---------- Document section ----------

Generation Context Design

Table of Contents

Overview

Redesign the synthetic data generation infrastructure to support consistent data generation across arbitrary entity graphs. The current generation_context is a randomness container (seed, RNG, UUID generation, pick() semantics). This design decomposes it into three distinct concerns and adds a scoped key-value environment for passing contextual data through generation graphs.

Goals

  • Enable generators to produce data that satisfies database constraints (FK references, audit trail validation) without ad-hoc parameter passing.
  • Support arbitrary entity graph depth with natural scoping: parent bindings flow down to children, child bindings don't leak to siblings.
  • Start simple (modified_by, tenant_id) and extend naturally to full graph generation without breaking changes.
  • Decouple from test infrastructure so the same generation API is usable from tests, CLI tooling, and the Qt UI.

Non-Goals

  • Automatic graph discovery or dependency resolution. The caller (service or test) still controls generation order.
  • Schema-level validation within the generation layer. Generators produce structurally valid data; database triggers handle constraint enforcement.

Architecture

The current generation_context class is decomposed into three types:

generation_context
├── generation_engine      (randomness: seed, RNG, UUID, timestamps)
└── generation_environment (scoped KVP with parent-chain lookup)

All three types live in ores.synthetic under the ores::synthetic::domain namespace.

----------

Stated goal 1:
According to the generation context design, which things does the generation_engine handle? List them all.
Stated goal 2:
Write out the part of the generation context design from "Architecture" up to and including "the ores::synthetic::domain namespace.", word for word.
The data after this point plays no part here.

---------- Source excerpt ----------

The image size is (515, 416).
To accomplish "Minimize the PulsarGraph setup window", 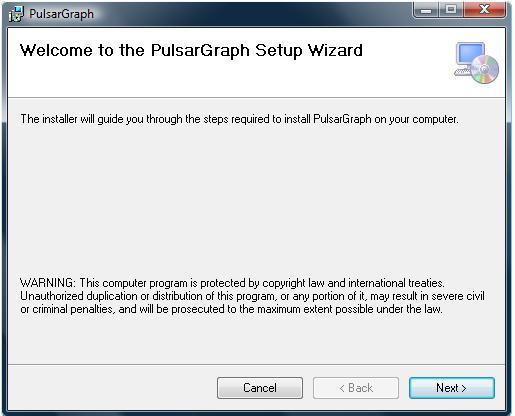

----------

Written answer 1:
seed, RNG, UUID, timestamps

Written answer 2:
Architecture

The current generation_context class is decomposed into three types:

generation_context
├── generation_engine      (randomness: seed, RNG, UUID, timestamps)
└── generation_environment (scoped KVP with parent-chain lookup)

All three types live in ores.synthetic under the ores::synthetic::domain namespace.